标签: javascript jquery ajax

我有来自ajax调用的数据,如下所示:

[ { "id": "1", "name": "Jim", "age": "39", "address": "12 High Street, London", "hasCar": "1", "speaksForeignLanguage": "1", "canWorkNights": "1", "isStudent": "1" }, { "id": "2", "name": "Fred", "age": "29", "address": "13 High Street, London", "hasCar": "1", "speaksForeignLanguage": "1", "canWorkNights": "1", "isStudent": "0" }, { "id": "3", "name": "Bill", "age": "19", "address": "14 High Street, London", "hasCar": "1", "speaksForeignLanguage": "1", "canWorkNights": "0", "isStudent": "0" }, { "id": "4", "name": "Tom", "age": "39", "address": "15 High Street, London", "hasCar": "1", "speaksForeignLanguage": "0", "canWorkNights": "0", "isStudent": "0" }, { "id": "5", "name": "Cathy", "age": "29", "address": "16 High Street, London", "hasCar": "1", "speaksForeignLanguage": "0", "canWorkNights": "0", "isStudent": "1" }, { "id": "6", "name": "Petra", "age": "19", "address": "17 High Street, London", "hasCar": "1", "speaksForeignLanguage": "0", "canWorkNights": "1", "isStudent": "0" }, { "id": "7", "name": "Heide", "age": "39", "address": "18 High Street, London", "hasCar": "1", "speaksForeignLanguage": "1", "canWorkNights": "0", "isStudent": "0" }, { "id": "8", "name": "William", "age": "29", "address": "19 High Street, London", "hasCar": "1", "speaksForeignLanguage": "1", "canWorkNights": "0", "isStudent": "1" }, { "id": "9", "name": "Ted", "age": "19", "address": "20 High Street, London", "hasCar": "0", "speaksForeignLanguage": "0", "canWorkNights": "0", "isStudent": "1" }, { "id": "10", "name": "Mike", "age": "19", "address": "21 High Street, London", "hasCar": "1", "speaksForeignLanguage": "0", "canWorkNights": "0", "isStudent": "1" }, { "id": "11", "name": "Jo", "age": "19", "address": "22 High Street, London", "hasCar": "0", "speaksForeignLanguage": "1", "canWorkNights": "0", "isStudent": "1" } ]

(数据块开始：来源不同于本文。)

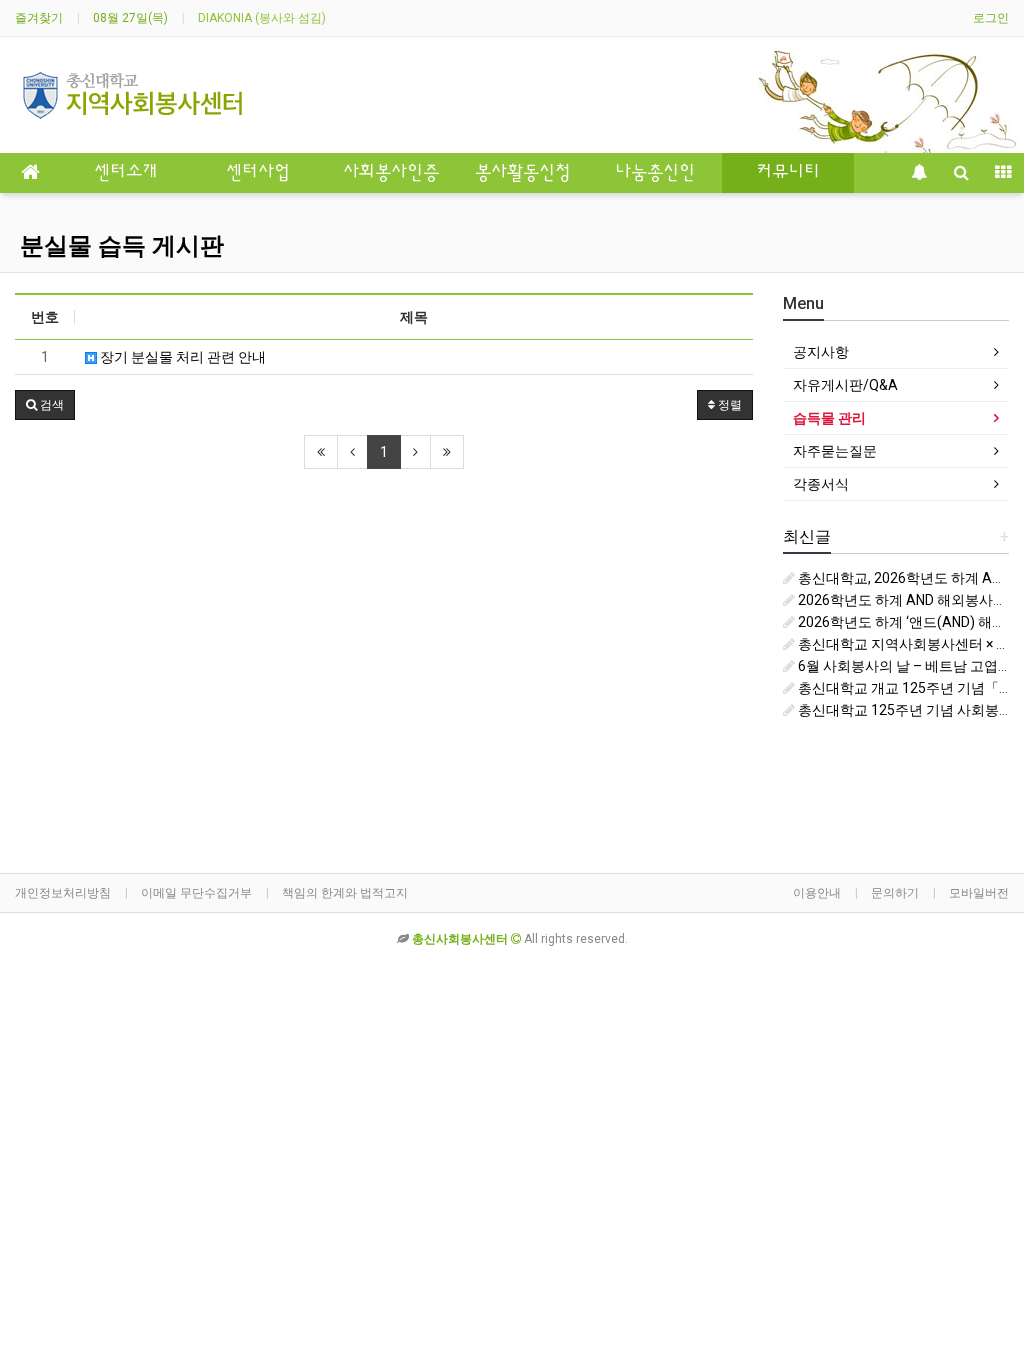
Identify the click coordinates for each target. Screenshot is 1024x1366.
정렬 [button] (728, 405)
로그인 (991, 18)
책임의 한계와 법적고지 (345, 893)
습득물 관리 (829, 418)
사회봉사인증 (391, 173)
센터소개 (126, 173)
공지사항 (821, 352)
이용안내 (817, 893)
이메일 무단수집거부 (196, 893)
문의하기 (895, 893)
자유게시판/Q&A (845, 385)
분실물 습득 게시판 (122, 246)
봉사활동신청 (523, 173)
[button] (45, 405)
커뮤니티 (788, 173)
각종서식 (821, 484)
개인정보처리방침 (63, 893)
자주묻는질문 (835, 451)
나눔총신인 (655, 173)
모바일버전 (979, 893)
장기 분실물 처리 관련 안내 (181, 357)
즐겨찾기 (39, 18)
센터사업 (258, 173)
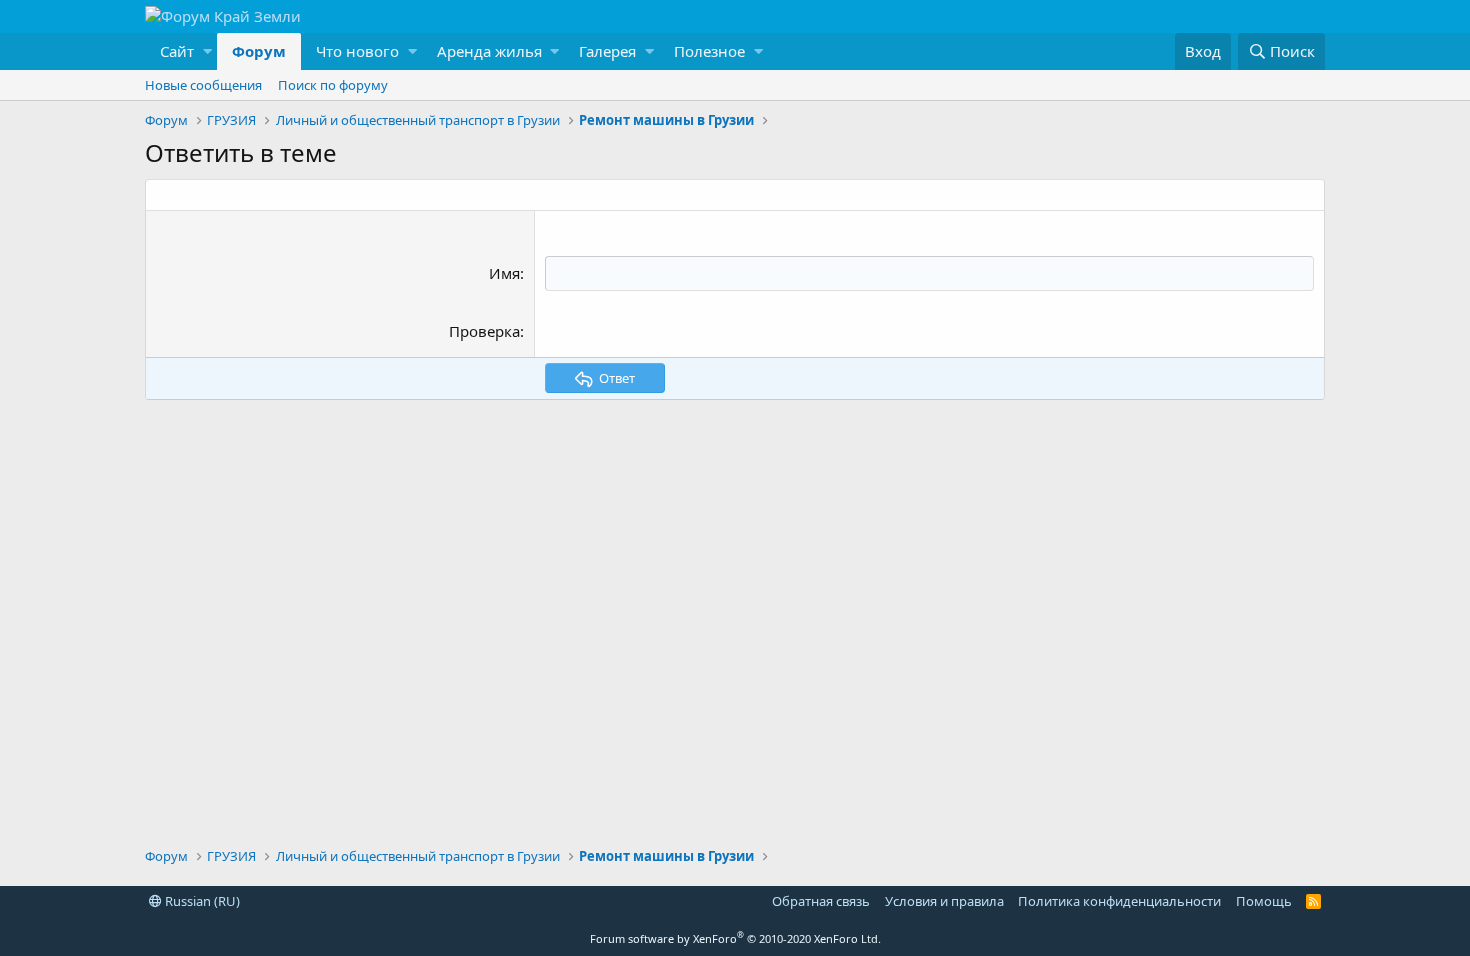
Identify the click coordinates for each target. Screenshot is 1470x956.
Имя (504, 273)
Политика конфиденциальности (1119, 901)
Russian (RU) (201, 901)
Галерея (607, 51)
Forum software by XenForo (735, 938)
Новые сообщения (203, 85)
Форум (259, 51)
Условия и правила (944, 901)
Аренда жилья (489, 51)
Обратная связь (821, 901)
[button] (181, 51)
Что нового (357, 51)
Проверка (484, 331)
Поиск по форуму (333, 85)
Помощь (1264, 901)
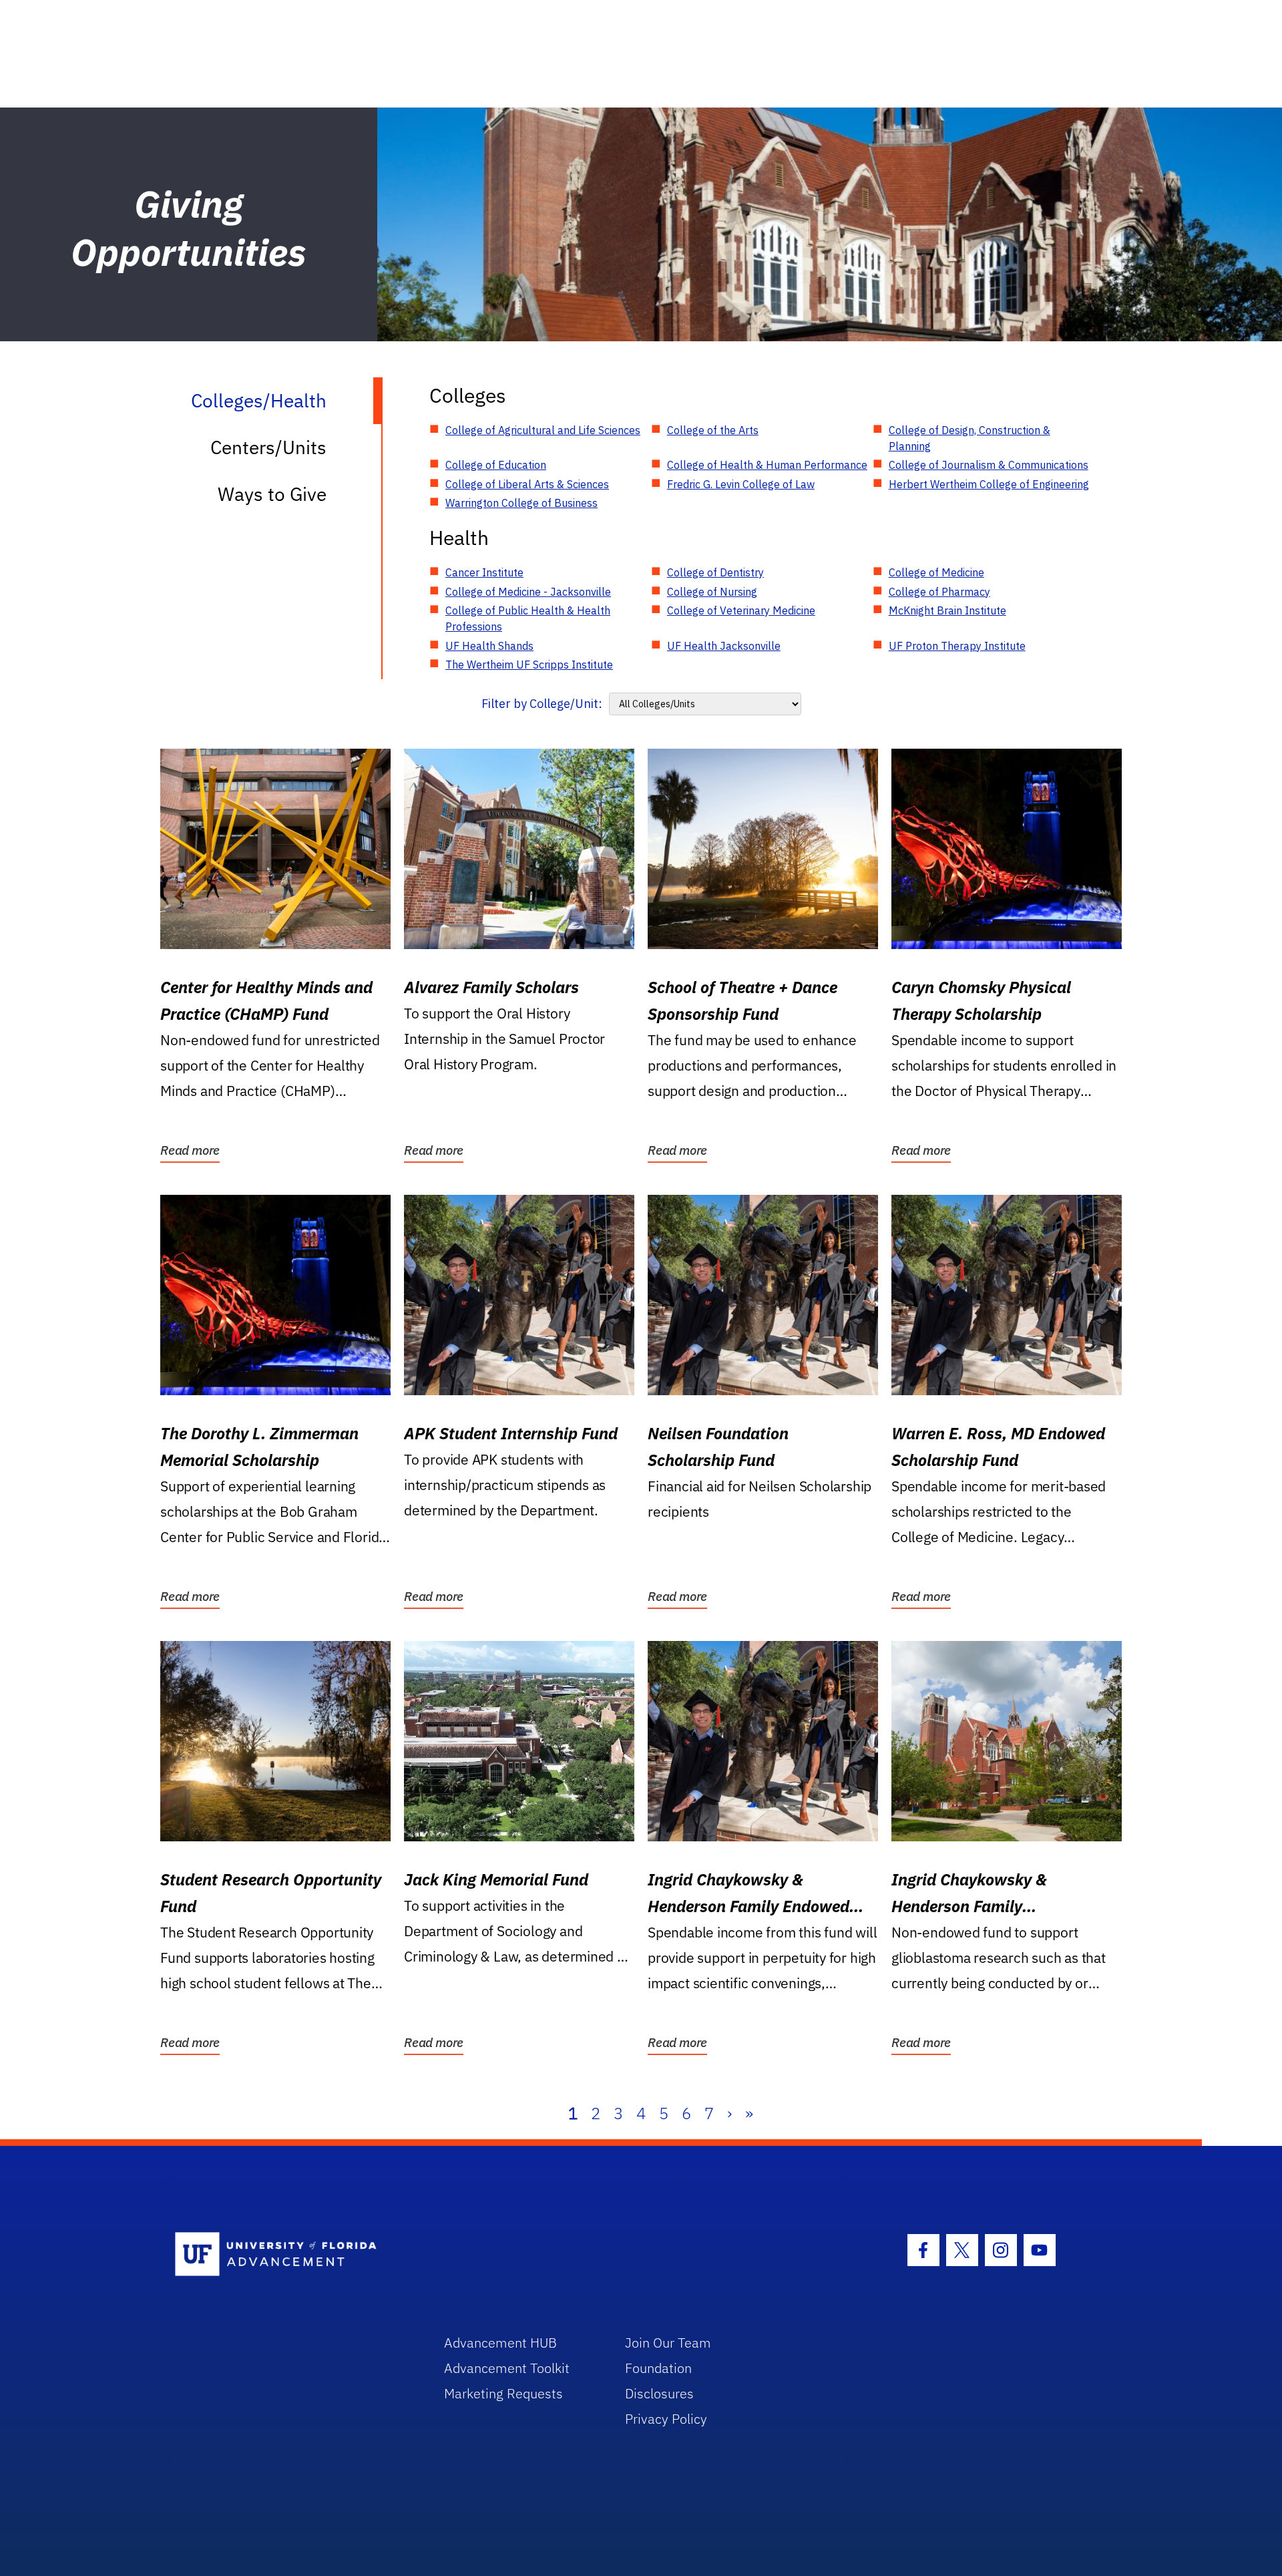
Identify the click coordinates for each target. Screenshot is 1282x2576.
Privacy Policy (666, 2419)
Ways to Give (272, 494)
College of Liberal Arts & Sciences (527, 484)
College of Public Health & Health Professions (527, 618)
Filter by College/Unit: (541, 703)
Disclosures (659, 2393)
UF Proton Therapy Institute (957, 646)
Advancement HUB (500, 2343)
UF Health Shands (489, 646)
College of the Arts (713, 430)
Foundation (658, 2368)
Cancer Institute (484, 572)
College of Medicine (936, 572)
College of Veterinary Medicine (741, 610)
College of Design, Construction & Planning (969, 438)
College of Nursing (712, 591)
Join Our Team (668, 2343)
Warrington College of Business (521, 503)
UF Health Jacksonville (724, 646)
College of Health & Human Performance (767, 465)
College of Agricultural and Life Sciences (542, 430)
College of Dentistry (715, 572)
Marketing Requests (503, 2393)
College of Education (495, 465)
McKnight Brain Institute (947, 610)
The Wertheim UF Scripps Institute (529, 664)
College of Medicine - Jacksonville (528, 591)
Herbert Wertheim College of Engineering (989, 484)
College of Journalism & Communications (988, 465)
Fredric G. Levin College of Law (741, 484)
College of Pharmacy (939, 591)
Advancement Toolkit (507, 2368)
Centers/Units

我想对这些数据做些什么是绘制一个div元素,但我只想获得我想要绘制的具体数据信息。

function makeTable(data){
       var tbl_body = "";
          $.each(data, function() {
            $.each(this, function(k , v) {
                console.log(v.age);
              tbl_body += "<spam>"+v.age+"</spam>";      
            })
          })

        return tbl_body;
      }

但它表示未定义的v.age :(

这是我的ajax电话:

function updateEmployees(opts){
        $.ajax({
          type: "POST",
          url: "submit.php",
          dataType : 'json',
          cache: false,
          data: {filterOpts: opts},
          success: function(records){
            $('#listings').html(makeTable(records));
          }
        });
      }

在这个例子中,我怎么能得到年龄?

1 个答案:

答案 0 :(得分:2)

你正在使用两个函数..为什么会这样?你正在迭代对象属性..在这种情况下你不需要..试试这个:

function makeTable(data){
   var tbl_body = "";
      $.each(data, function() {
          console.log(this.age);
          tbl_body += "<span>"+this.age+"</span>";      
      })

    return tbl_body;
}

另请注意,我已将<spam>更改为<span> ..您写错了,我不知道您要做什么,但这不会产生任何表格。问你是否对此有所帮助。